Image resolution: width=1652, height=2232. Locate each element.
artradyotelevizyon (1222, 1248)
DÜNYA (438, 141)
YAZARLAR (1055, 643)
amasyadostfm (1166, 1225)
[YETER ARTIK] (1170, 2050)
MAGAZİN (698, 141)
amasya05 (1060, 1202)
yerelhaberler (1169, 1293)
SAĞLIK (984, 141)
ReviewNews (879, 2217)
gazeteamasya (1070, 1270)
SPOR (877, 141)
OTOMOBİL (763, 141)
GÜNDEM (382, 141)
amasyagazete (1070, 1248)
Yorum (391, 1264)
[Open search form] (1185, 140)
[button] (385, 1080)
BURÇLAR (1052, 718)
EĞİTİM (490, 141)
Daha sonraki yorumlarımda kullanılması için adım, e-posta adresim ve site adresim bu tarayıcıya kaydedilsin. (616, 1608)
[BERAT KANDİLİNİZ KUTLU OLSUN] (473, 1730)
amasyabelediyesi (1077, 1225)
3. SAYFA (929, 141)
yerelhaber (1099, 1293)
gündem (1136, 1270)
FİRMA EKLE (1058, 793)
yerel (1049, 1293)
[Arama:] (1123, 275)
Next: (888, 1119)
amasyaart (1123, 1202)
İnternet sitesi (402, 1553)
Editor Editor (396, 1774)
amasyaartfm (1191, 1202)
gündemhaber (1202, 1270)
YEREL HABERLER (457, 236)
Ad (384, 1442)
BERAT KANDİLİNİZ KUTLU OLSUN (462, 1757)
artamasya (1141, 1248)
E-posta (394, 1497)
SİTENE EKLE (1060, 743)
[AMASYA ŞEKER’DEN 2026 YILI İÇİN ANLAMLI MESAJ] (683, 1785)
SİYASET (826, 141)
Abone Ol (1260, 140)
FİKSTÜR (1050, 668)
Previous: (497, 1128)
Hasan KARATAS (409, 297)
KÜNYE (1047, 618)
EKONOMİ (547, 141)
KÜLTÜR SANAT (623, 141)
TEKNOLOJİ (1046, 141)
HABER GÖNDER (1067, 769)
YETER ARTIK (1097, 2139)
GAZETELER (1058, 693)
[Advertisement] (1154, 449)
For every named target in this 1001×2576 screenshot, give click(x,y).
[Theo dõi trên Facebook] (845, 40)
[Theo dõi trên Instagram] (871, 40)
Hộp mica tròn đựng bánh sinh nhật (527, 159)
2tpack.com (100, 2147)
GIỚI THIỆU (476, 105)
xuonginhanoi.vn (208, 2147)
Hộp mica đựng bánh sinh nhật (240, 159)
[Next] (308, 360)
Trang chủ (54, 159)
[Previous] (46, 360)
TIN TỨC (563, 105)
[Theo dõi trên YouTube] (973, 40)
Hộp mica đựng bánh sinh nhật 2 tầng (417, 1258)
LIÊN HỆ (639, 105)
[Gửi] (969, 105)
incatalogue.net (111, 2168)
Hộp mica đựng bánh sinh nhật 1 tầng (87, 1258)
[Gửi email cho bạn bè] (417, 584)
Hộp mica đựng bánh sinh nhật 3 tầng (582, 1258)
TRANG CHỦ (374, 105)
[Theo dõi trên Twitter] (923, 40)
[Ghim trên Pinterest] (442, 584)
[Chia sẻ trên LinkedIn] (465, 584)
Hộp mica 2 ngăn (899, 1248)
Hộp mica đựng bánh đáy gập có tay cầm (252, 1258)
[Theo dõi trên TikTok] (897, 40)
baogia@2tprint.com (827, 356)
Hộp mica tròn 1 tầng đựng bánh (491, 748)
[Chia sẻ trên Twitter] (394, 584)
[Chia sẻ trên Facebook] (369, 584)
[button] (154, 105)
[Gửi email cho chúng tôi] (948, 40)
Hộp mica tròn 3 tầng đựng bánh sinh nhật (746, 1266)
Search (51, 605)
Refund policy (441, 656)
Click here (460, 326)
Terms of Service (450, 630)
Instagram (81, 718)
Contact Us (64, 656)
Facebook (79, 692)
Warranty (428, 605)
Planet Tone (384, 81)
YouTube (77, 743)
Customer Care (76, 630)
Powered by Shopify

────────────────────────────────────────

◆ Problem statement
What's needed is a word-for-word restatement of all the entries.

◆ Answer to this exercise
Image resolution: width=1652, height=2232. Locate each element.
artradyotelevizyon (1222, 1248)
DÜNYA (438, 141)
YAZARLAR (1055, 643)
amasyadostfm (1166, 1225)
[YETER ARTIK] (1170, 2050)
MAGAZİN (698, 141)
amasya05 (1060, 1202)
yerelhaberler (1169, 1293)
SAĞLIK (984, 141)
ReviewNews (879, 2217)
gazeteamasya (1070, 1270)
SPOR (877, 141)
OTOMOBİL (763, 141)
GÜNDEM (382, 141)
amasyagazete (1070, 1248)
Yorum (391, 1264)
[Open search form] (1185, 140)
[button] (385, 1080)
BURÇLAR (1052, 718)
EĞİTİM (490, 141)
Daha sonraki yorumlarımda kullanılması için adım, e-posta adresim ve site adresim bu tarayıcıya kaydedilsin. (616, 1608)
[BERAT KANDİLİNİZ KUTLU OLSUN] (473, 1730)
amasyabelediyesi (1077, 1225)
3. SAYFA (929, 141)
yerelhaber (1099, 1293)
gündem (1136, 1270)
FİRMA EKLE (1058, 793)
yerel (1049, 1293)
[Arama:] (1123, 275)
Next: (888, 1119)
amasyaart (1123, 1202)
İnternet sitesi (402, 1553)
Editor Editor (396, 1774)
amasyaartfm (1191, 1202)
gündemhaber (1202, 1270)
YEREL HABERLER (457, 236)
Ad (384, 1442)
BERAT KANDİLİNİZ KUTLU OLSUN (462, 1757)
artamasya (1141, 1248)
E-posta (394, 1497)
SİTENE EKLE (1060, 743)
[AMASYA ŞEKER’DEN 2026 YILI İÇİN ANLAMLI MESAJ] (683, 1785)
SİYASET (826, 141)
Abone Ol (1260, 140)
FİKSTÜR (1050, 668)
Previous: (497, 1128)
Hasan KARATAS (409, 297)
KÜNYE (1047, 618)
EKONOMİ (547, 141)
KÜLTÜR SANAT (623, 141)
TEKNOLOJİ (1046, 141)
HABER GÖNDER (1067, 769)
YETER ARTIK (1097, 2139)
GAZETELER (1058, 693)
[Advertisement] (1154, 449)
For every named target in this 1001×2576 screenshot, give click(x,y).
[Theo dõi trên Facebook] (845, 40)
[Theo dõi trên Instagram] (871, 40)
Hộp mica tròn đựng bánh sinh nhật (527, 159)
2tpack.com (100, 2147)
GIỚI THIỆU (476, 105)
xuonginhanoi.vn (208, 2147)
Hộp mica đựng bánh sinh nhật (240, 159)
[Next] (308, 360)
Trang chủ (54, 159)
[Previous] (46, 360)
TIN TỨC (563, 105)
[Theo dõi trên YouTube] (973, 40)
Hộp mica đựng bánh sinh nhật 2 tầng (417, 1258)
LIÊN HỆ (639, 105)
[Gửi] (969, 105)
incatalogue.net (111, 2168)
Hộp mica đựng bánh sinh nhật 1 tầng (87, 1258)
[Gửi email cho bạn bè] (417, 584)
Hộp mica đựng bánh sinh nhật 3 tầng (582, 1258)
TRANG CHỦ (374, 105)
[Theo dõi trên Twitter] (923, 40)
[Ghim trên Pinterest] (442, 584)
[Chia sẻ trên LinkedIn] (465, 584)
Hộp mica 2 ngăn (899, 1248)
Hộp mica đựng bánh đáy gập có tay cầm (252, 1258)
[Theo dõi trên TikTok] (897, 40)
baogia@2tprint.com (827, 356)
Hộp mica tròn 1 tầng đựng bánh (491, 748)
[Chia sẻ trên Twitter] (394, 584)
[Chia sẻ trên Facebook] (369, 584)
[button] (154, 105)
[Gửi email cho chúng tôi] (948, 40)
Hộp mica tròn 3 tầng đựng bánh sinh nhật (746, 1266)
Search (51, 605)
Refund policy (441, 656)
Click here (460, 326)
Terms of Service (450, 630)
Instagram (81, 718)
Contact Us (64, 656)
Facebook (79, 692)
Warranty (428, 605)
Planet Tone (384, 81)
YouTube (77, 743)
Customer Care (76, 630)
Powered by Shopify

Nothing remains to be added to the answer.